Dans l’un des villages catholiques du diocèse de Faisalabad, SOS Chrétiens d’Orient participe à la construction de vingt maisons destinées à accueillir de nouvelles familles chrétiennes libérées.
éthiopie
Tesfaye n’a pas d’âge. Pas tant parce qu’il ne connaît pas sa date de naissance, que parce qu’il est un intouchable. Avec sa famille, Tesfaye vit dans une très modeste demeure. L’électricité est leur seul luxe, par intermittence. Sa femme et ses enfants n’ont pas la lèpre, pourtant eux aussi subissent la ségrégation de fait : les lépreux font peur, et ceux qui vivent avec eux aussi.

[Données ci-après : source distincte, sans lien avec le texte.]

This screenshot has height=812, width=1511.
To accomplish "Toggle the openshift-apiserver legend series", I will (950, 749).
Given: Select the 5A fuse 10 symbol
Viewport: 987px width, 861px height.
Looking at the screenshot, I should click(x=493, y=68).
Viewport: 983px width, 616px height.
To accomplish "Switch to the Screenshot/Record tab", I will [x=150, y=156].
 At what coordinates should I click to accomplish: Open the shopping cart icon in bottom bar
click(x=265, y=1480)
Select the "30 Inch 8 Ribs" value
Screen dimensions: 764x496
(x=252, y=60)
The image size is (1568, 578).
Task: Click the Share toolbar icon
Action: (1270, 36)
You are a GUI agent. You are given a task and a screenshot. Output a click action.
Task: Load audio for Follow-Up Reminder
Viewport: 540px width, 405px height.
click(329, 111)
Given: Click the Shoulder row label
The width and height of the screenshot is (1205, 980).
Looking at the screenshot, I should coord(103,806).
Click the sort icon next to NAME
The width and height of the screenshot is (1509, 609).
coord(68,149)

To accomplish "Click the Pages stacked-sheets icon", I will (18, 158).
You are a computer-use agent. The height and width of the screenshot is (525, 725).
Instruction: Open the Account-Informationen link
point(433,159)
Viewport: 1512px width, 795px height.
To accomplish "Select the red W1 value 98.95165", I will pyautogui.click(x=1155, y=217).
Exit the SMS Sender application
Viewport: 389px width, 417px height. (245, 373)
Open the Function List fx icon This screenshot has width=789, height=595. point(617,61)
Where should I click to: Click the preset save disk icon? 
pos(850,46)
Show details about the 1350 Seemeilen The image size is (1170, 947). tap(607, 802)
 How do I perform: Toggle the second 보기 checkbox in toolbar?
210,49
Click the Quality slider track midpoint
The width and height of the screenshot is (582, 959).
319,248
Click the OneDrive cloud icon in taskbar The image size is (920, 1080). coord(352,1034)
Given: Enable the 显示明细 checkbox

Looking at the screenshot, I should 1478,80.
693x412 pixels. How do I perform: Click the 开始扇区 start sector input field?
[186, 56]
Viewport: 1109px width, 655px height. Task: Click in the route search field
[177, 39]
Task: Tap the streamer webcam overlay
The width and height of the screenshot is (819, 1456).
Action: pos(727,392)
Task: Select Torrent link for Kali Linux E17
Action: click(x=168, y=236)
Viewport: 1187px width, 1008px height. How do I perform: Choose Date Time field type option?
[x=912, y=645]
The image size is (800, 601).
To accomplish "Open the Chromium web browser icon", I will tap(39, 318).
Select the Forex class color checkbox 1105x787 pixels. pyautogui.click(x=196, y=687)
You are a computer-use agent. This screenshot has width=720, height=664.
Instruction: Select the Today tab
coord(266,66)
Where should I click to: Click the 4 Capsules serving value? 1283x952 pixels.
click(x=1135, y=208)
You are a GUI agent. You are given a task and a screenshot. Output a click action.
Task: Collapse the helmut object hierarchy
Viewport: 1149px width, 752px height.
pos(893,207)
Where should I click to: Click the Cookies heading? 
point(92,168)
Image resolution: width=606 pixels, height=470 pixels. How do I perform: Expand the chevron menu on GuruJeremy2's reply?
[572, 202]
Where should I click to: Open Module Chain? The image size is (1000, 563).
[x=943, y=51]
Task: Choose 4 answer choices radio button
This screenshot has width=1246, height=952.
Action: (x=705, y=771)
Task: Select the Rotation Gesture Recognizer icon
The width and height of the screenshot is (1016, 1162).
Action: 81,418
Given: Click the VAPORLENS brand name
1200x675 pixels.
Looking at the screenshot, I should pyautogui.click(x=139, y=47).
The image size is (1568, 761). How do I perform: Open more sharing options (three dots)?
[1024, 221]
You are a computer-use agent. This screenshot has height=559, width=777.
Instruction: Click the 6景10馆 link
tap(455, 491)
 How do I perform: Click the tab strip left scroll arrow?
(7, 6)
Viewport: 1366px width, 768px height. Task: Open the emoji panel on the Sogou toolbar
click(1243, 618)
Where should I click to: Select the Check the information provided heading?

Au marché, dans les commerces, au café, à l’église même… les lépreux sont des indésirables qui portent avec eux le fardeau de la maladie, celle de la honte et du rejet, qui ronge les chairs et exclut de la société.
Pourtant, Tesfaye et sa famille restent dignes. Hors de question de mendier, de se plaindre, de commettre des larcins ou de partir de chez eux. C’est leur terre, et leur destin. Ils l’acceptent avec un mélange de fatalisme et d’honneur. L’honneur issu d’une conscience de choix justes et d’une attitude courageuse face à l’adversité.
Pour Tesfaye et 87 autres familles lépreuses de Kombolcha, terre déchirée en ce moment par la guerre civile, SOS Chrétiens d’Orient prévoit de construire un moulin qui leur permettra de subvenir à leurs besoins.